The following syntax will return all ssh algorithms and ciphers supported for connection to machine 1.2.3.4
nmap -sV -p 22 --script ssh2-enum-algos <<target server>>
Starting Nmap 7.80 ( https://nmap.org ) at 2023-06-15 15:18 Romance Daylight Time
Nmap scan report for 1.2.3.4
Host is up (0.19s latency).
Not shown: 994 filtered ports
PORT STATE SERVICE
22/tcp open ssh
| ssh2-enum-algos:
| kex_algorithms: (12)
| curve25519-sha256
| [email protected]
| ecdh-sha2-nistp256
| ecdh-sha2-nistp384
| ecdh-sha2-nistp521
| diffie-hellman-group-exchange-sha256
| diffie-hellman-group16-sha512
| diffie-hellman-group18-sha512
| diffie-hellman-group-exchange-sha1
| diffie-hellman-group14-sha256
| diffie-hellman-group14-sha1
| diffie-hellman-group1-sha1
| server_host_key_algorithms: (5)
| ssh-rsa
| rsa-sha2-512
| rsa-sha2-256
| ecdsa-sha2-nistp256
| ssh-ed25519
| encryption_algorithms: (12)
| [email protected]
| aes128-ctr
| aes192-ctr
| aes256-ctr
| [email protected]
| [email protected]
| aes128-cbc
| aes192-cbc
| aes256-cbc
| blowfish-cbc
| cast128-cbc
| 3des-cbc
| mac_algorithms: (10)
| [email protected]
| [email protected]
| [email protected]
| [email protected]
| [email protected]
| [email protected]
| [email protected]
| hmac-sha2-256
| hmac-sha2-512
| hmac-sha1
| compression_algorithms: (2)
| none
|_ [email protected]
80/tcp closed http
443/tcp closed https
902/tcp closed iss-realsecure
3389/tcp open ms-wbt-server
9080/tcp closed glrpc
MAC Address: 02:50:41:00:00:02 (Unknown)
This list of algorithms must then be compared to the different elements in the Configuration --> Security --> Cryptography screen in PAM, be it in the ssh mindterm tab (connection using applet) or ssh proxy one (connection using a tcp service)
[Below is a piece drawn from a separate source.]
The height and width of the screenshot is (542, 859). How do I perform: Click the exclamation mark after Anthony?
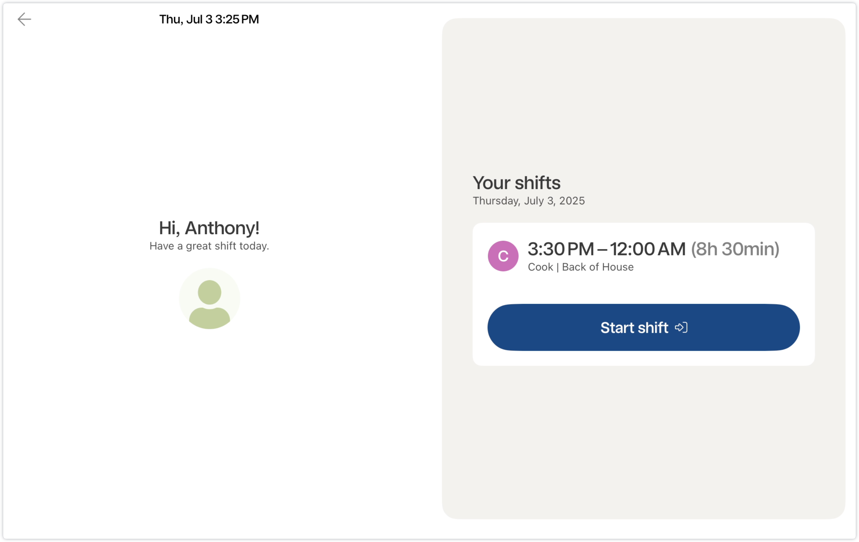257,228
There is two things to consider about this page:
*Out ot the box the Use Default option checkbox is selected. This means only the default algorithms, kex algorithms, etc will be selected. And these are generally much less than the full list. Unchecking this box will allow for each cipher item to see the full list of options available. If for a given item none of the default ones is in the list supported by the remote system, but once having removed the Default checbox and viewed the full list it is there, it can be added to the existing list, preferably at the beginning
* When PAM connects to ta remote system it does so using the data in the ciphers section in order. That is, if connection to server A uses algorithm B, but in the list of algorithms supported by PAM, algorithm B is at the bottom of the list, the product will attempt handshake first of all with all the previous algorithms before finally getting to algorithm B, and this may cause a timeout. In this case make sure the the first algorithm, cipher, etc obtained in the nmap command stands at the beginning of the list of ciphers in PAM
nmap is shipped or its rpm can be installed on most linux distributions.
Alternatively you can download it from www.nmap.org for Windows or MacOS as well.